I have a few questions from the class –
net = nn.Sequential( nn.Linear(28*28, 10), nn.LogSoftmax() )
In last non-linear layer, why did we use logsoftmax
, not softmax
? Weren’t we exponentiating outputs from 2nd last layer so as to make them all +ve ? Why back to log
after doing [exp]/[sum of exp].
n.Parameter(torch.randn(*dims)/dims[0])
What is the reason of dividing by dims[0]. I tried and it doesn’t work if we don’t divide by dims[0]. By it doesn’t work, I mean fit() gives loss = nans and very bad accuracy.
Thanks
I just posted the video.
The loss functions in pytorch generally assume you have LogSoftmax, for computational efficiency reasons: Does NLLLoss handle Log-Softmax and Softmax in the same way? - PyTorch Forums
This is He initialization (Initialization Of Deep Networks Case of Rectifiers | DeepGrid) . Although I may have forgotten a sqrt
there…
Without careful initialization you’ll get gradient explosion. We discuss this in the DL course.
Helpful links.
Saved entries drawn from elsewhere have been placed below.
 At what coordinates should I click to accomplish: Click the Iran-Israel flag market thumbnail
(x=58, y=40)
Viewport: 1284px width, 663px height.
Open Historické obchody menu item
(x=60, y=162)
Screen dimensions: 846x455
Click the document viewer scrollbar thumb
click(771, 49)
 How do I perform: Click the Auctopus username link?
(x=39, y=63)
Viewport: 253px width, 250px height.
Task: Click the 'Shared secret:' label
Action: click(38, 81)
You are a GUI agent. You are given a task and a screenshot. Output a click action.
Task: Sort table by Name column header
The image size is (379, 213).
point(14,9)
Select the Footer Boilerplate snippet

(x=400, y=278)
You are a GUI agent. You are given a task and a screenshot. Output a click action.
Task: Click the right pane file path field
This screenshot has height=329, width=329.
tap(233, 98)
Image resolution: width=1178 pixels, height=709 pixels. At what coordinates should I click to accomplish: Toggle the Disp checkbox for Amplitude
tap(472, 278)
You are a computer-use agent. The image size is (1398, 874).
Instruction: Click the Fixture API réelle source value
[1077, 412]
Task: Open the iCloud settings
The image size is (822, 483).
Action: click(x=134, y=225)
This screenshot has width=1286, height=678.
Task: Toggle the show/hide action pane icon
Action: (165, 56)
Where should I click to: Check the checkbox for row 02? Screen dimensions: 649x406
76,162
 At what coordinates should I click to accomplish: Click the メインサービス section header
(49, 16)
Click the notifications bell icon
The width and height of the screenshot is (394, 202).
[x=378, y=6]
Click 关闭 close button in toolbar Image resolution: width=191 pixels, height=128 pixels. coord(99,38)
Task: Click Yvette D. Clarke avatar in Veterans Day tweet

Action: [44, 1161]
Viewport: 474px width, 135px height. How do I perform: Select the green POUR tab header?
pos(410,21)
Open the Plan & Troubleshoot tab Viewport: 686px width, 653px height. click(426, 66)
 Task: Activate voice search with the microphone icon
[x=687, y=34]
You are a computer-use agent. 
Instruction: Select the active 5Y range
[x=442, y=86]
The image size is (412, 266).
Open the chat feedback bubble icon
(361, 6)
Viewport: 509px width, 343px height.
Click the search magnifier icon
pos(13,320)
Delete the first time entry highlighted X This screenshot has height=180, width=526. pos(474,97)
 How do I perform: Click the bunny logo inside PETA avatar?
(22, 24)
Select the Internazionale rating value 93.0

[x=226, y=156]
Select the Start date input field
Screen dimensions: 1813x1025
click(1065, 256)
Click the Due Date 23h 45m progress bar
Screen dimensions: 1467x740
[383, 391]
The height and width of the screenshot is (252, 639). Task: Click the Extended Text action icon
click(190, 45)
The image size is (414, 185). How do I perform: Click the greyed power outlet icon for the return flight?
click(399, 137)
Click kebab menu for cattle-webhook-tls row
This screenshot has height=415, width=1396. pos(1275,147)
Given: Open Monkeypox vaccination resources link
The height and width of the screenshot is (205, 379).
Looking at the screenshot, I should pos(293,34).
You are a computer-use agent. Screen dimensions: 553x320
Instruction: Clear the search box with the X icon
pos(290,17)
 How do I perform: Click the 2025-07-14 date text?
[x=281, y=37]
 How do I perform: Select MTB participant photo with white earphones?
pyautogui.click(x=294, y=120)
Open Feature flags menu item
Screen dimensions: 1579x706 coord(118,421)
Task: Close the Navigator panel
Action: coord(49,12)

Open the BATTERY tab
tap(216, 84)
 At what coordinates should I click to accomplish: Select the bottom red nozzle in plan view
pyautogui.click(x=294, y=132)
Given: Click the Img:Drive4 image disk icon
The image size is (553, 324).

Thanks
Blogpost on Broadcasting in Pytorch
hi there,
I have a question pertaining to optimizer.zero_grad() . I have gone couple of times over the section where it is explained why do we have to call this function.
I still don’t understand it .
From pytorch forum , i understand unless for the special cases where one wants to simulate bigger batches by accumulating the gradients , one has to invoke optimizer.zero_grad() to clear the grandients for the next batch.
Would like to understand Jeremy explanation though.
The title changed “with” for “in” and the link got broken.
New one.
https://jidindinesh.github.io/2019-02-08-Broadcasting-In-PyTorch
On the next video (lesson 10) around minute 25-26 he explains again why we need to clear the weights and bias.
Hope it helps.
facing the same issue as @hamzautd7